GOALS.
a - In the passage on JI's political strategy, do these statements agree with it? Answer each with yes or no and quote the deciding words. (i) Farid Okbah first established the Masyumi Party in November 2020. (ii) Analysts judge JI's penetration of Indonesian institutions to be more extensive than that of Hizbut Tahrir Indonesia. (iii) From around 2019 onwards, JI clerics urged Indonesians to vote for parliamentary candidates.
b - According to some estimates cited in the passage on JI's political strategy, how many police officers were arrested for JI links between 2010 and May 2022?

The tamkin siyasi emphasis on active engagement in the political arena represents a significant departure from earlier JI leadership attitudes, which tended to regard overt political involvement as un-Islamic. However, the strong role of hardline Islamist groups[16] in the so-called 212 Movement rallies of 2016 that helped defeat the then incumbent Jakarta governor, Basuki Tjahaja Purnama (also known as Ahok), in the gubernatorial election the following year, proved a game-changer of sorts.[17] From around 2019 onwards, JI clerics actively urged Indonesians to vote for parliamentary candidates who could ensure that Muslim interests were accommodated in the public sphere. The latest, highly significant illustration of JI’s tamkin siyasi approach in the political sector was its attempt to “establish, control or infiltrate a political party”, exemplified by the aforementioned Farid Okbah’s efforts in first establishing the Masyumi (Majelis Syuro Muslimin Indonesia) Party in November 2020[18] and subsequently the PDRI in May 2021.[19] Importantly, JI members who infiltrate political parties like PDRI exercise the tandzim sirri principle – that is, their actual JI links are concealed. Hence, non-JI PDRI members may not even be aware of JI’s presence within their ranks.
Crucially, JI is not implementing tamkin siyasi and tandzim sirri in the political sector alone. An Indonesian counter-terrorism official admitted in November 2021 that it was very possible that JI has “also infiltrated other religious organisations, even sports organisations and bike clubs” and that, since 2010, more than 30 JI-linked civil servants, police officers and military officials had been detained – all of whom were “adept at concealing their true identity”.[20] By some estimates, at least 19 civil servants, eight police officers and five military officials were arrested between 2010 and May 2022 for their JI links.[21] Moreover, JI has expanded its recruitment activities within top Indonesian universities. Clearly, the aim is to influence the hearts and minds of graduates who would one day assume strategic leadership positions within key government agencies. Analysts contend that while the true extent of JI’s penetration of Indonesian state, civil and political institutions is unknown because of the tandzim sirri principle, thus far, it is likely still relatively less extensive compared to that of the now-proscribed Hizbut Tahrir Indonesia (HTI).[22]
In sum, JI’s strategi tamkin, which as shown incorporates tamkin siyasi initiatives in the political and other spheres, is a decidedly “long-term strategy that aims to change the Indonesian democratic system into a Sharia-based one, and influence the policies of the respective government agencies”.[23]
Implications
The foregoing analysis may seem to inadvertently suggest that since JI is playing the long game in Indonesia, the threat to Indonesia and the wider region is somewhat over the horizon and hence not overly concerning. This, however, would be a mistaken assumption, for four key reasons.

DATA LINES.
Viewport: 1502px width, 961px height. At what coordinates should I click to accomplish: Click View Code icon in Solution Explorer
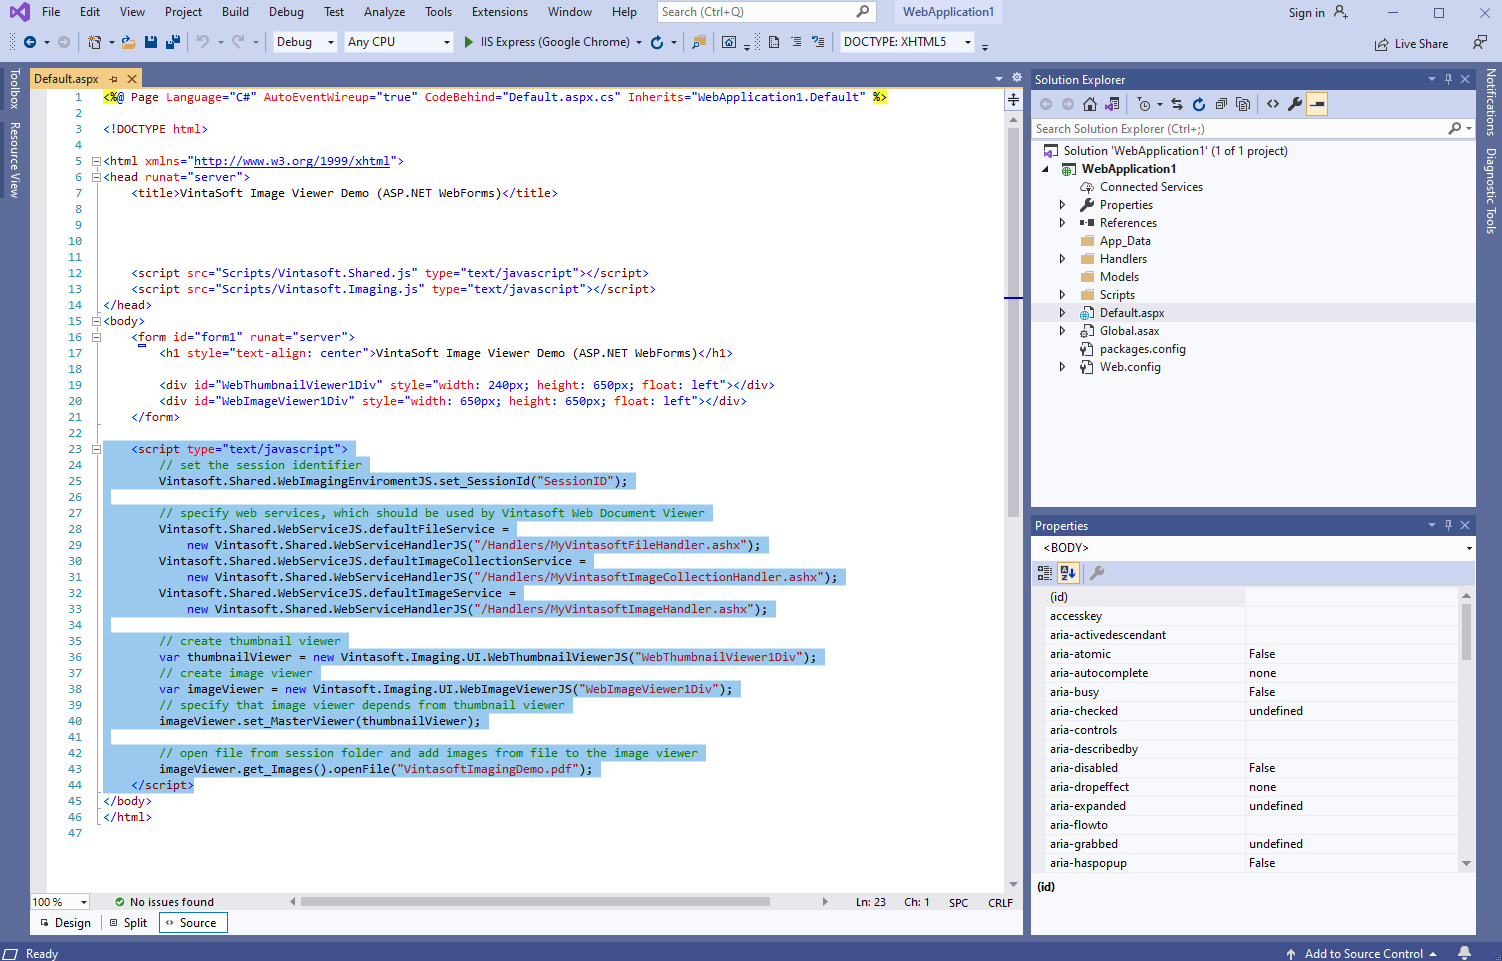(1273, 104)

EXPECTED OUTPUTS.
a -
(i) Yes: "first establishing the Masyumi (Majelis Syuro Muslimin Indonesia) Party in November 2020"
(ii) No: "it is likely still relatively less extensive compared to that of the now-proscribed Hizbut Tahrir Indonesia (HTI)"
(iii) Yes: "From around 2019 onwards, JI clerics actively urged Indonesians to vote for parliamentary candidates"

b - Eight.